_To do_: Take the data below and extract the lines from the one with "Task: Click the 'Soroban RPC API =' line" to the one with "The height and width of the screenshot is (800, 563).", inclusive, exactly as written.

[Stored dataset items]
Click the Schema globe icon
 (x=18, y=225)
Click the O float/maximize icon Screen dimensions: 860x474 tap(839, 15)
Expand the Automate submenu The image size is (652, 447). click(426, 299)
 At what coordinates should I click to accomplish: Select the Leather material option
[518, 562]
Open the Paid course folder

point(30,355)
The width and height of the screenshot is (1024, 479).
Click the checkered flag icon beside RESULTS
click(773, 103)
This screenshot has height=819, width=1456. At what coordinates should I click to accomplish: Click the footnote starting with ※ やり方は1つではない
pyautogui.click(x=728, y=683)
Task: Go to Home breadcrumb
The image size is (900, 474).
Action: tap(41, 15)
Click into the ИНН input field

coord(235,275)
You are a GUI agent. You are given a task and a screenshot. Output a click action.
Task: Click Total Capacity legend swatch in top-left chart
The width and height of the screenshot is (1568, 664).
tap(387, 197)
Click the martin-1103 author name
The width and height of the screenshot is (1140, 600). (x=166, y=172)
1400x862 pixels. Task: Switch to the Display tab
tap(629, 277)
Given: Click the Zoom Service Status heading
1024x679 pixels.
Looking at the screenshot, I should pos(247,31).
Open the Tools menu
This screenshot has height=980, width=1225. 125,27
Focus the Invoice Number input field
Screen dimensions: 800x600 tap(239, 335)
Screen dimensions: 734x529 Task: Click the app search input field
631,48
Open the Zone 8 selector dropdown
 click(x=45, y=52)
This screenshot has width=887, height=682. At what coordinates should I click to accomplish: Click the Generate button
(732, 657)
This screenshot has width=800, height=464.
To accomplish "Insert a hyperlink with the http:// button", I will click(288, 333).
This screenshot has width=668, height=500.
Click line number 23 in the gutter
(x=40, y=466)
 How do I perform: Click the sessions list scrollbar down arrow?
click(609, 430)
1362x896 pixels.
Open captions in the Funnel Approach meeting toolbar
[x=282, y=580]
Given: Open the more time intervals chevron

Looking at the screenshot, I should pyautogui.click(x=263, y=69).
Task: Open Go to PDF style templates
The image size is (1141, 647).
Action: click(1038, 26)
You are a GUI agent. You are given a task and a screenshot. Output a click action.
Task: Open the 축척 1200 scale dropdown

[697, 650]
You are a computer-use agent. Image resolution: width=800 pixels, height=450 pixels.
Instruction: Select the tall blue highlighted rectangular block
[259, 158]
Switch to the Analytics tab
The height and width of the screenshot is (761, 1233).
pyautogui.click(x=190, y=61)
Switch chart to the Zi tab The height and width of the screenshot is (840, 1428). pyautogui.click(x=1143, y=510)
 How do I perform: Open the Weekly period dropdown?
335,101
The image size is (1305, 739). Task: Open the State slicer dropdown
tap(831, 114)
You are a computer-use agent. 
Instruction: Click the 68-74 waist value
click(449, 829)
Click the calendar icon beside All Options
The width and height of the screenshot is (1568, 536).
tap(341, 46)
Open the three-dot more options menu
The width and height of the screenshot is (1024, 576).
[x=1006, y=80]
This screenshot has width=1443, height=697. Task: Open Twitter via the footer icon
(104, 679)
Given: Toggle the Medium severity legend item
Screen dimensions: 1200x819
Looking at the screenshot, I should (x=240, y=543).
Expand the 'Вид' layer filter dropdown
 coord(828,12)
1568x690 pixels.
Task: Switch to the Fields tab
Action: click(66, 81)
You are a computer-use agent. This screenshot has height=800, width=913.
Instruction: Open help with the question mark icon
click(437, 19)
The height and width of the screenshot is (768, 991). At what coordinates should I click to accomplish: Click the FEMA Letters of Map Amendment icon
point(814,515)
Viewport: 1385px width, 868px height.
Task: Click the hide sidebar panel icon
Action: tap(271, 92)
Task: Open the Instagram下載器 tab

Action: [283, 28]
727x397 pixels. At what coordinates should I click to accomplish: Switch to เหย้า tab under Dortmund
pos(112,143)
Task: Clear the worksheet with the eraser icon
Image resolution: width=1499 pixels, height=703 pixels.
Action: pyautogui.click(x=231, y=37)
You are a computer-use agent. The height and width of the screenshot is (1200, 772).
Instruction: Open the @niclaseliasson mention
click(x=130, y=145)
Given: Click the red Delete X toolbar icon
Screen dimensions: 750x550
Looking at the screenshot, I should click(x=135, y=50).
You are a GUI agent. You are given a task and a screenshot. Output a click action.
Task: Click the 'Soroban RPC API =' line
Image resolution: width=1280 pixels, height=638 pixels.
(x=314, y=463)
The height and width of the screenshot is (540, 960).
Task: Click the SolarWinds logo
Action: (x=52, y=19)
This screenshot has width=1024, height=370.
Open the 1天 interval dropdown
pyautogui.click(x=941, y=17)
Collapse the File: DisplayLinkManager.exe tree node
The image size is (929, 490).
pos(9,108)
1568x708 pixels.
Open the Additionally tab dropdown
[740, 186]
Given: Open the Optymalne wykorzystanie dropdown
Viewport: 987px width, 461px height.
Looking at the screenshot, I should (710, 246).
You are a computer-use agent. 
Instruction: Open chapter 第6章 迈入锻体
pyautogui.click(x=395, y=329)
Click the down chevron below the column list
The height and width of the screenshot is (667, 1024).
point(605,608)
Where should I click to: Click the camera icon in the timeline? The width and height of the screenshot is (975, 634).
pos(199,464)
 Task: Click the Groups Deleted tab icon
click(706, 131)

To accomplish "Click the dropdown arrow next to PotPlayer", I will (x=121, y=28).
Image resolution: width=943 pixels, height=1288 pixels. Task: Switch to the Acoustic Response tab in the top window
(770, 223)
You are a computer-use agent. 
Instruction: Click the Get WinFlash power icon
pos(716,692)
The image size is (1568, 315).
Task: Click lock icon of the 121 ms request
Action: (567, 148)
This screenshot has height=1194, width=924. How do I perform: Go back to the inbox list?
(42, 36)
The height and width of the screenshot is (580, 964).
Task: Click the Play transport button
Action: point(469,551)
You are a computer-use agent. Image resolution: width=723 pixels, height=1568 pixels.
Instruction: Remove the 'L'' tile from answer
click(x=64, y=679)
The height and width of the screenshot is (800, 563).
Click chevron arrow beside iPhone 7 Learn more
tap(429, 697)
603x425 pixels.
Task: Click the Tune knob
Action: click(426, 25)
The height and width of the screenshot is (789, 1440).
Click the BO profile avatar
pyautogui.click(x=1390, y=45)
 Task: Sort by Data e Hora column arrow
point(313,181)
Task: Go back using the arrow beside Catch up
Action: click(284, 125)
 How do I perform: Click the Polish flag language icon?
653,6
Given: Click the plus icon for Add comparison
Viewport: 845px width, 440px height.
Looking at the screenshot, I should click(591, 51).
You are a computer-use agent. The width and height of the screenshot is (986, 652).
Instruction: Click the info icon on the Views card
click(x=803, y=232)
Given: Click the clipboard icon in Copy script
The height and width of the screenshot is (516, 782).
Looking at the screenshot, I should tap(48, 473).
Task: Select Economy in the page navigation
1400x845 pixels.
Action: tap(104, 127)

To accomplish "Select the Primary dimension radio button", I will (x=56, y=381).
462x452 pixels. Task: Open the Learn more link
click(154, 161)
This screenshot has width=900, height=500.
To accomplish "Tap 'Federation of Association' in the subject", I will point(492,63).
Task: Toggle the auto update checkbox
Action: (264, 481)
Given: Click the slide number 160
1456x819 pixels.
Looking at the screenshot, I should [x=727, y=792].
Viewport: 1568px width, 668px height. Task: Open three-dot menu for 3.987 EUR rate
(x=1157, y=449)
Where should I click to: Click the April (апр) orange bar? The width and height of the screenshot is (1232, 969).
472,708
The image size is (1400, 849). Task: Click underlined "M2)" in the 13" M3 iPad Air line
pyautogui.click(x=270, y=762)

_Solved problem_:
Task: Click the 'Soroban RPC API =' line
Image resolution: width=1280 pixels, height=638 pixels.
(x=314, y=463)
The height and width of the screenshot is (540, 960).
Task: Click the SolarWinds logo
Action: (x=52, y=19)
This screenshot has width=1024, height=370.
Open the 1天 interval dropdown
pyautogui.click(x=941, y=17)
Collapse the File: DisplayLinkManager.exe tree node
The image size is (929, 490).
pos(9,108)
1568x708 pixels.
Open the Additionally tab dropdown
[740, 186]
Given: Open the Optymalne wykorzystanie dropdown
Viewport: 987px width, 461px height.
Looking at the screenshot, I should (710, 246).
You are a computer-use agent. 
Instruction: Open chapter 第6章 迈入锻体
pyautogui.click(x=395, y=329)
Click the down chevron below the column list
The height and width of the screenshot is (667, 1024).
point(605,608)
Where should I click to: Click the camera icon in the timeline? The width and height of the screenshot is (975, 634).
pos(199,464)
 Task: Click the Groups Deleted tab icon
click(706, 131)

To accomplish "Click the dropdown arrow next to PotPlayer", I will (x=121, y=28).
Image resolution: width=943 pixels, height=1288 pixels. Task: Switch to the Acoustic Response tab in the top window
(770, 223)
You are a computer-use agent. 
Instruction: Click the Get WinFlash power icon
pos(716,692)
The image size is (1568, 315).
Task: Click lock icon of the 121 ms request
Action: (567, 148)
This screenshot has height=1194, width=924. How do I perform: Go back to the inbox list?
(42, 36)
The height and width of the screenshot is (580, 964).
Task: Click the Play transport button
Action: point(469,551)
You are a computer-use agent. Image resolution: width=723 pixels, height=1568 pixels.
Instruction: Remove the 'L'' tile from answer
click(x=64, y=679)
The height and width of the screenshot is (800, 563).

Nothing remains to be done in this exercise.